You can have your (wedding) cake and eat it
Douglas v Hello! Ltd (Nos 5 and 6) [2005] ECWA 595
The Court of Appeal has handed down judgment in the long-running privacy action brought by Catherine Zeta Jones, Michael Douglas and OK! Magazine. In true review style, I will give away the ending now. While confirming emphatically that the courts do have an obligation to protect privacy, the judgment upheld the trial judge's award in damages to the happy couple but overturned damages of £1 million to OK!.
The history of the matter is well rehearsed: Hollywood royalty, celebrity wedding, ban on photography except for couple's own photographer, exclusive deal with OK!, wedding infiltrated, unauthorised photographs taken, proposed publication of unauthorised photos in Hello! (OK!'s rival), injunction granted, injunction overturned, spoiler published in Hello!, authorised photos published the same day, claim for damages.
The grounds for the Douglases' claims were breach of commercial confidence, invasion of privacy and breach of the Data Protection Act 1998 (DPA), and from OK!, breach of commercial confidence and a claim based on the economic torts of conspiracy and unlawful interference with trade. Before Mr Justice Lindsay, all claimants were successful and were awarded £14,600 each to the individuals and £1 million to the company.
Hello! appealed, arguing that while OK! may have had an agreement to publish authorised shots, it had no cause of action over the publication of unauthorised shots. It also appealed part of the damages award made to the Douglases. OK! counter-appealed on the dismissal of its economic tort claims.
One significant pronouncement was that relating to the obligations of member states in respect of privacy, following the European Court of Human Rights (ECtHR) case of Caroline von Hannover v Germany. As reported by the chambers 5 Raymond Buildings (on its Web site) - the home to three of the four counsel on both sides of the case (the other is at 11 South Square) - the case 'recognises for the first time that, following the von Hannover decision, the courts have a duty to recognise and protect privacy rights'. The Court of Appeal accepted that 'the ECtHR has recognised an obligation on member states to protect one individual from an unjustified invasion of private life by another individual and an obligation on the courts of a member state to interpret legislation in a way which will achieve that result'. This earns the case its place as a landmark decision in the development of the law of privacy in the UK.
In recognising that right, how did the Court of Appeal protect it? It found that the wedding was a private matter, that photographs had been taken surreptitiously in circumstances where the photographer knew that his presence at the wedding was forbidden, that those responsible for purchasing the photographs were aware that there must have been some trespass or deceit, that Hello! must have known that the information in the photographs was fairly and reasonably to be regarded as confidential or private, and that the Douglases had a reasonable expectation that it would remain so. Accordingly, it found that 'photographs of the wedding plainly portrayed aspects of the Douglases' private life and fell within the protection of the law of confidentiality, as extended to cover private or personal information'.

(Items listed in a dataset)
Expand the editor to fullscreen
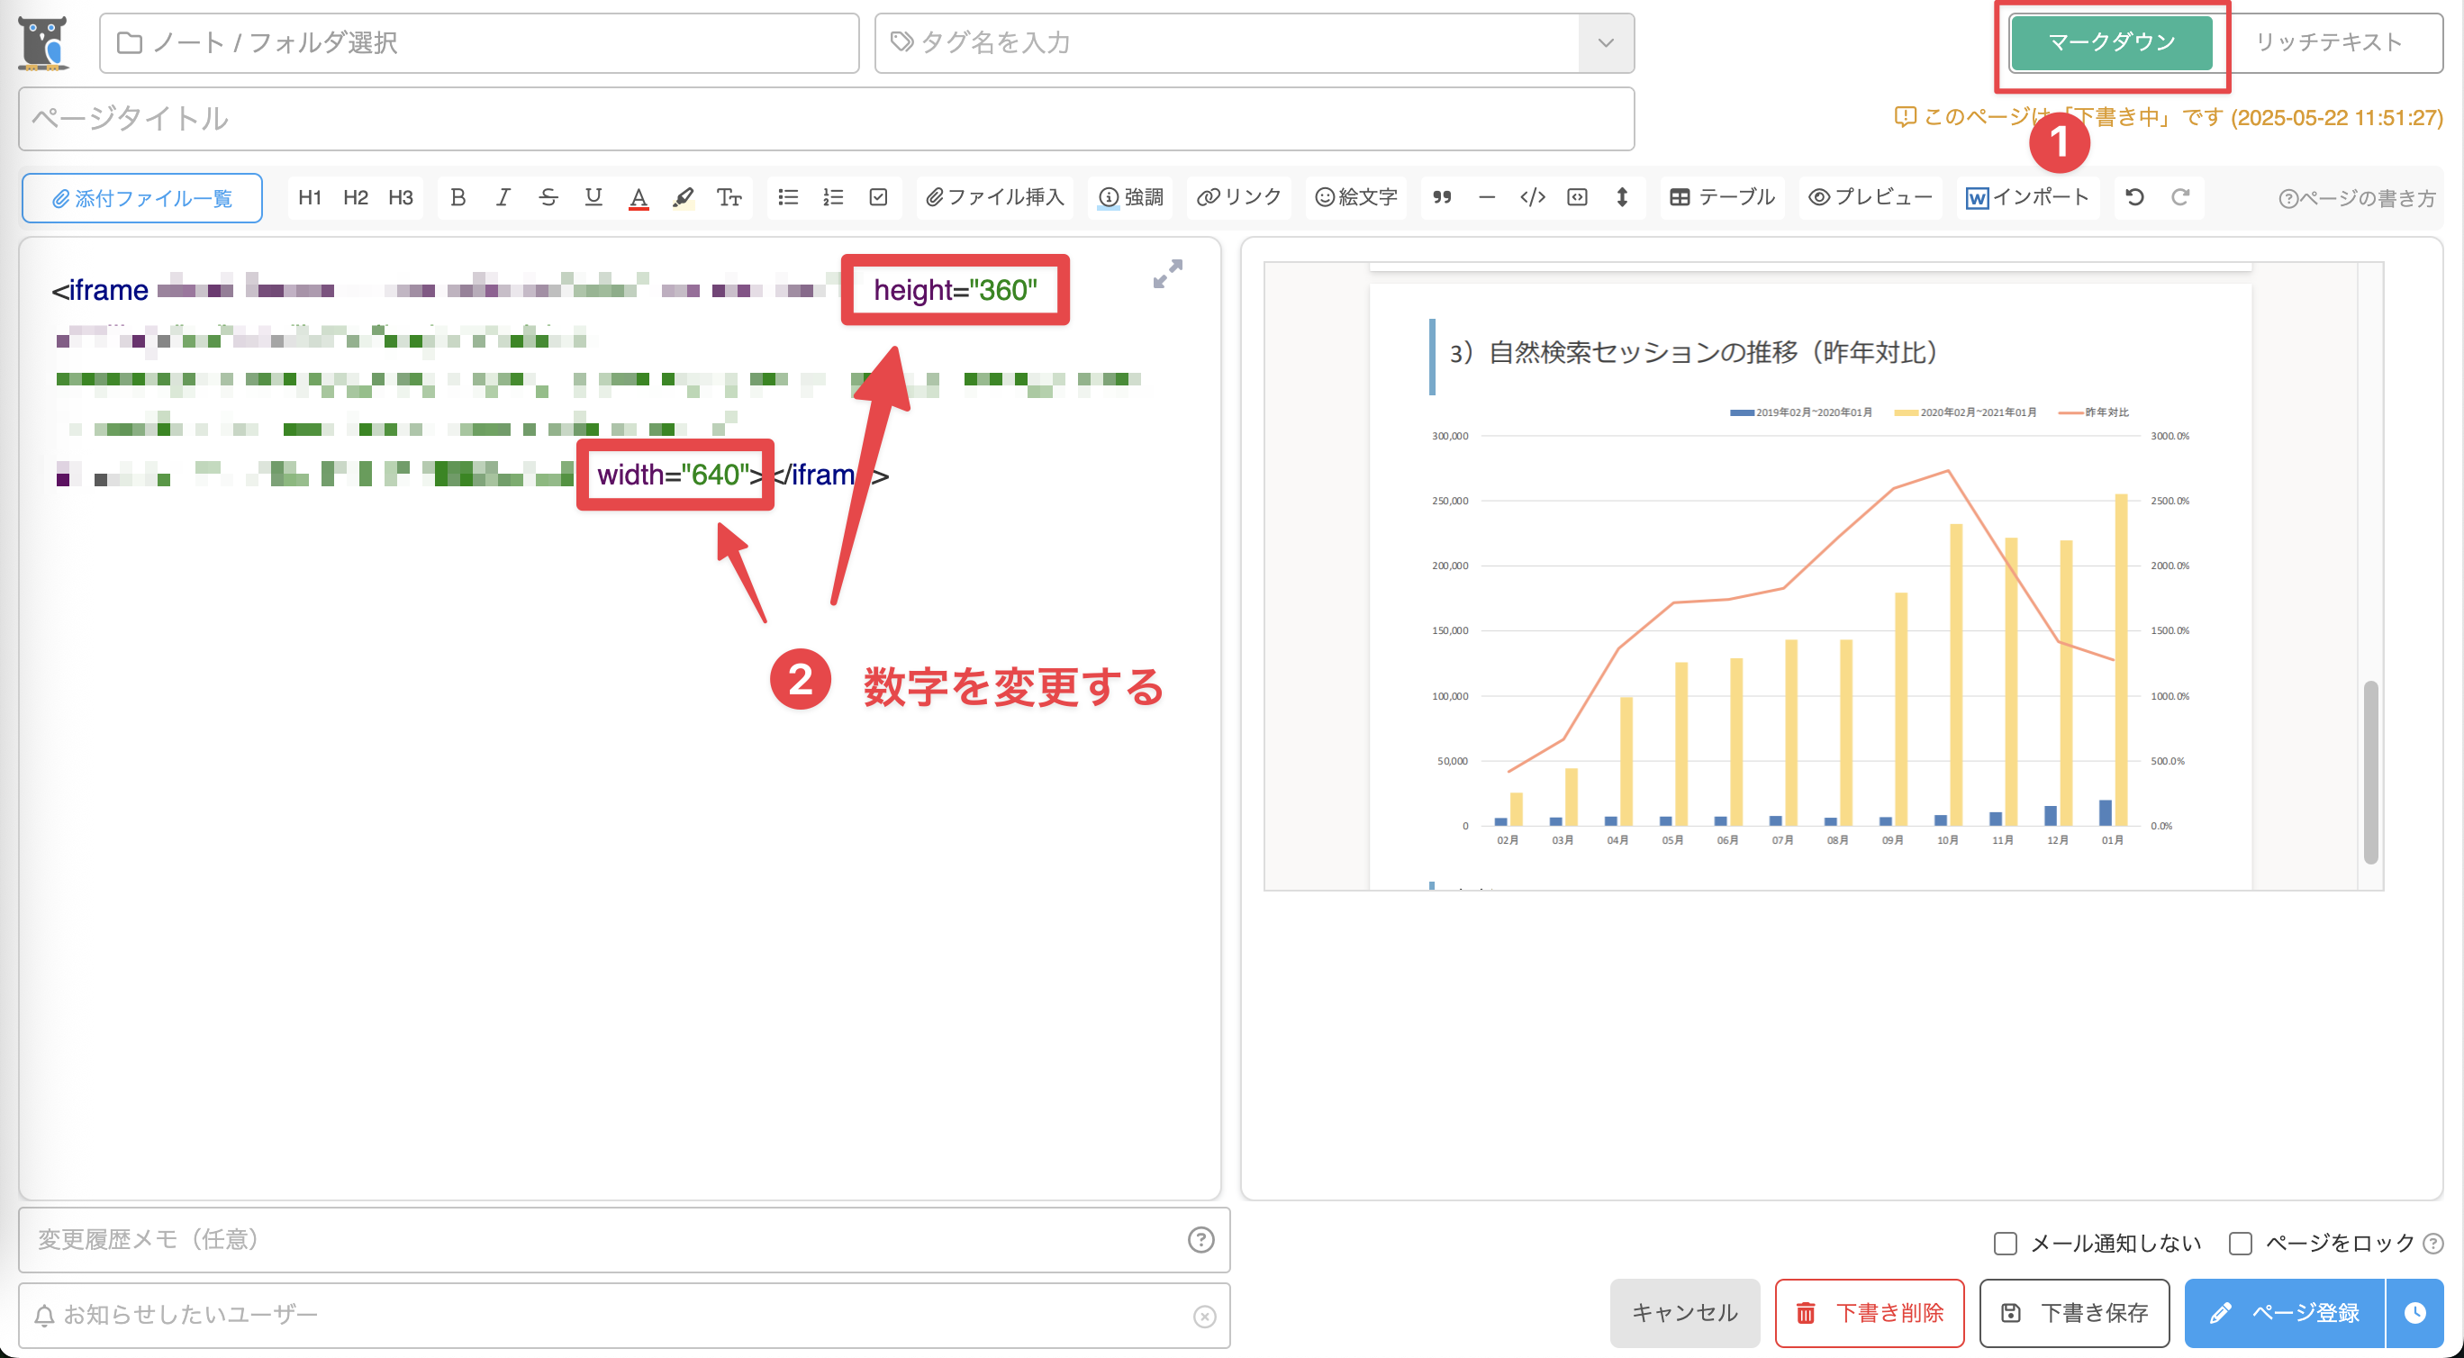This screenshot has height=1358, width=2464. 1167,274
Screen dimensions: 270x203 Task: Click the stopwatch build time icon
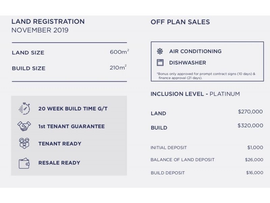tap(24, 109)
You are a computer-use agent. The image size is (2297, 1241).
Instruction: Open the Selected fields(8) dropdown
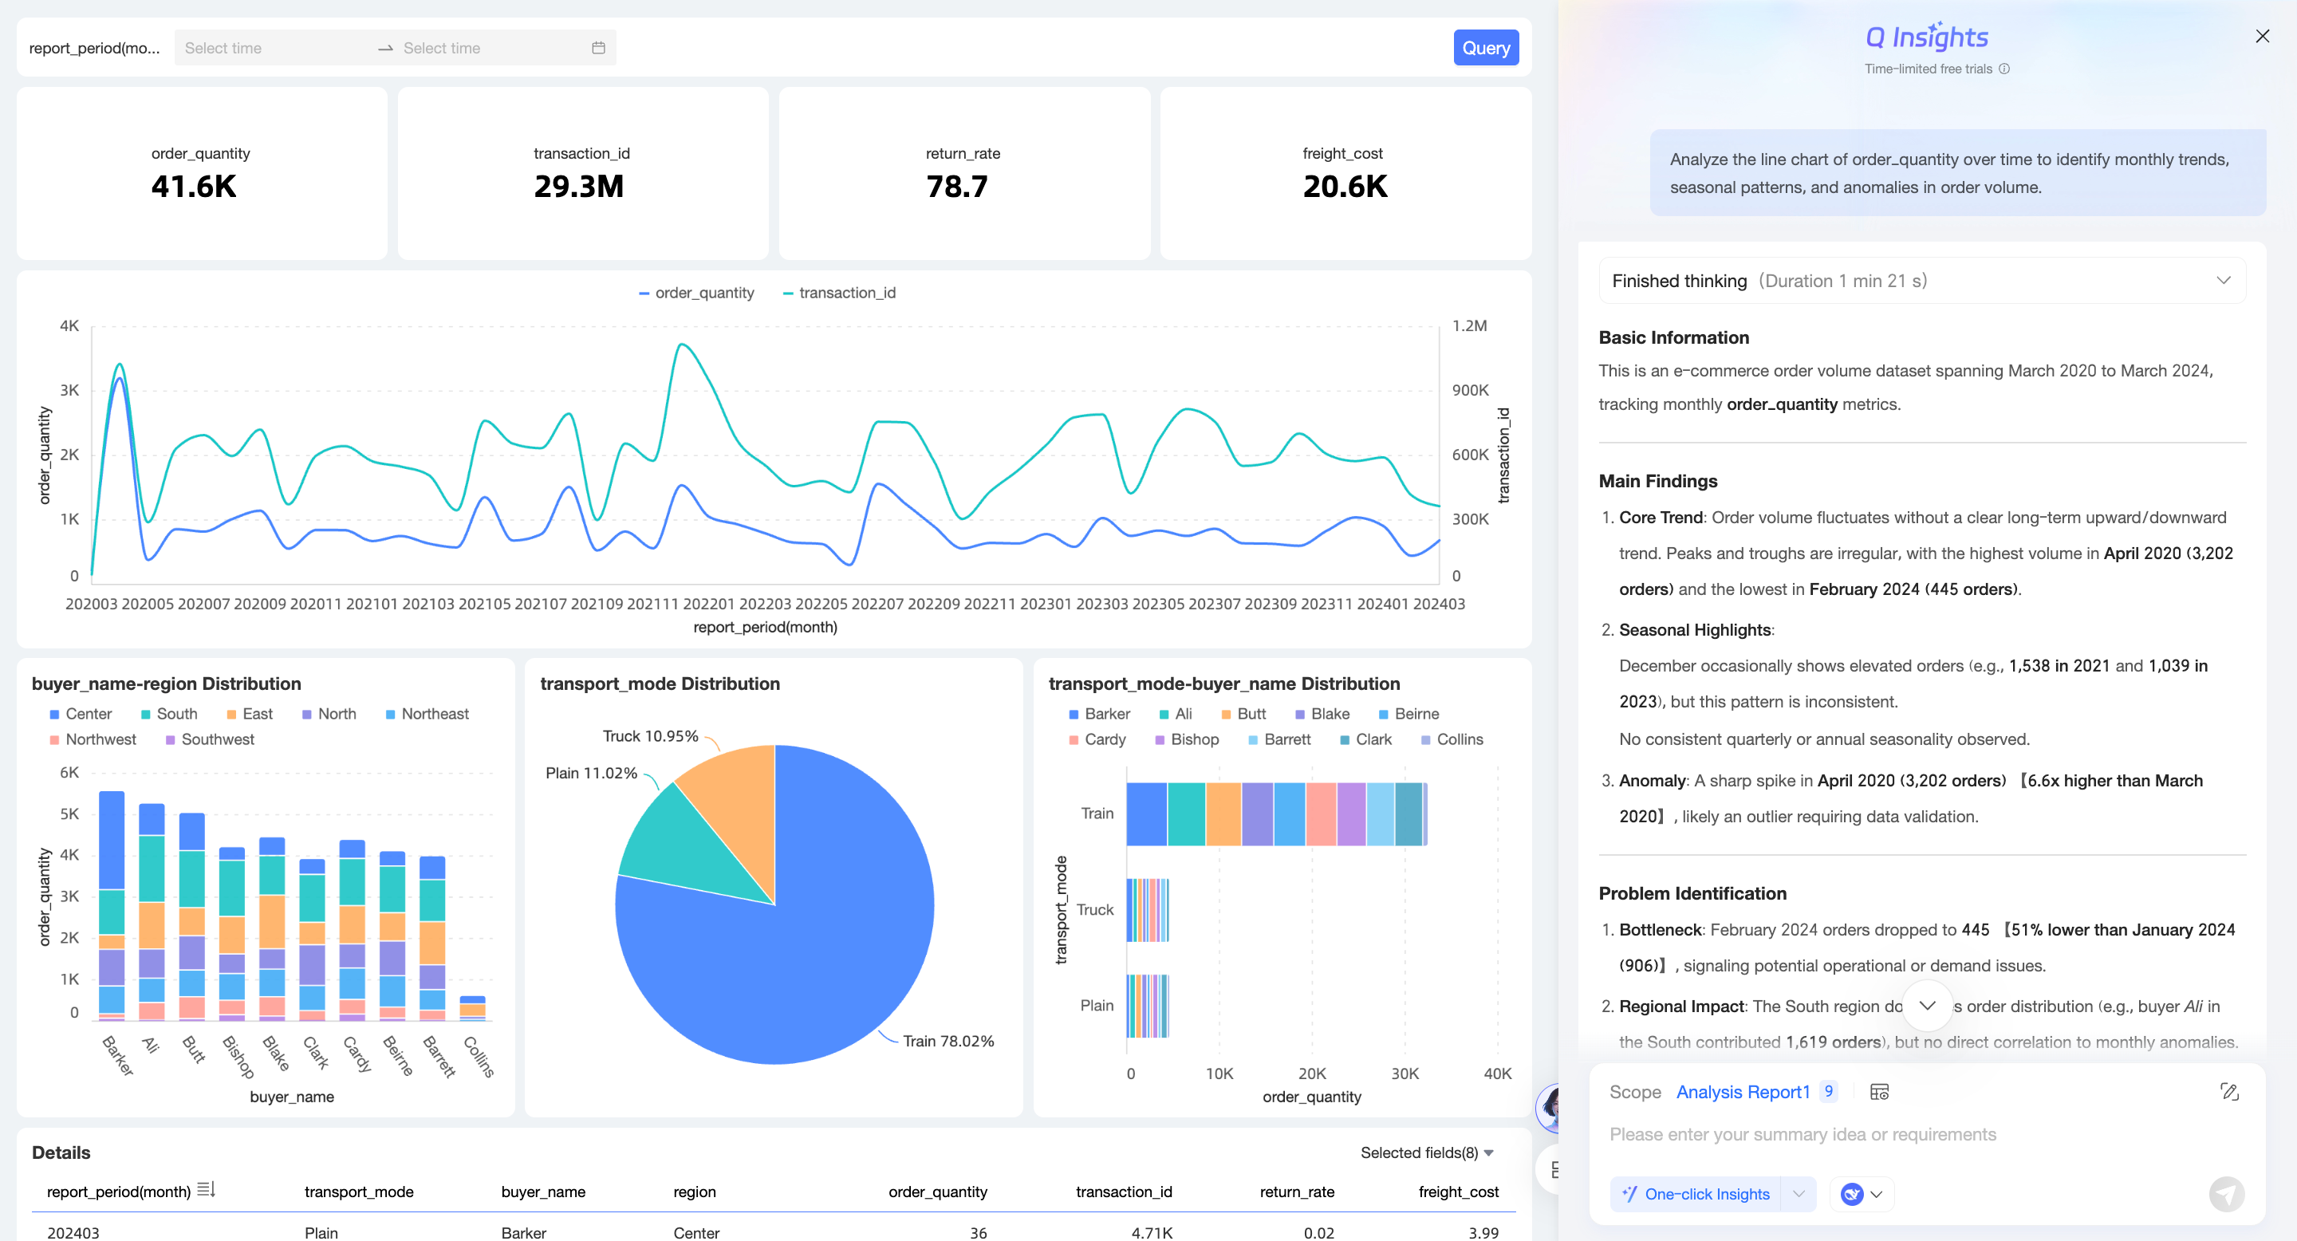pos(1427,1153)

-- Exercise 1 --
Copy out every line of the records above word for word, from the first line to the last, leaving out the pictures.
-- Exercise 2 --
Carry on the case note about Douglas v Hello!, picking up right after its final sentence.

-- Final answer 1 --
Expand the editor to fullscreen
This screenshot has height=1358, width=2464. 1167,274
Screen dimensions: 270x203 Task: Click the stopwatch build time icon
tap(24, 109)
You are a computer-use agent. The image size is (2297, 1241).
Instruction: Open the Selected fields(8) dropdown
pos(1427,1153)

-- Final answer 2 --
The Court of Appeal did not interfere with the 'very modest sum in the context of this litigation' of £3,750 to each of the couple for distress, given that no challenge had been made to that amount (they were also awarded £50 each under the DPA). But the award of £7,000 in wasted costs for the labour and expense of editing the selection of photographs for OK! at short notice was challenged.
Did the couple have 'a commercial interest in making public information about their wedding, which they were entitled to protect' to give rise to such a damages award? The court's decision on this would impact heavily on the claim by OK! for compensation, as this 'much greater award of damages was premised on a finding that this right was shared with them'. The defendants argued that by entering into an agreement to publish authorised photographs elsewhere, the couple forfeited their rights to protect the unauthorised photographs.
But the court was having none of it. 'Once intimate personal information about a celebrity's private life has been widely published, it may serve no useful purpose to prohibit further publication,' it said, but went on: 'The same will not necessarily be true of photographs.'
Photographs are to be treated differently; there is a fresh invasion of privacy when every new viewing takes place, potentially causing more distress given that photographs can 'capture every detail of a momentary event in a way which words cannot' and which 'can portray, not necessarily accurately, the personality and the mood of the subject of the photograph'. Allowing some of the wedding to be seen did not make it public and the Douglases did not thereby lose their rights to protect that privacy. 'The offence is caused because what the claimant could reasonably expect would remain private has been made public,' said the Court of Appeal. Offering someone a piece of your cake does not give someone else the right to gobble up the rest.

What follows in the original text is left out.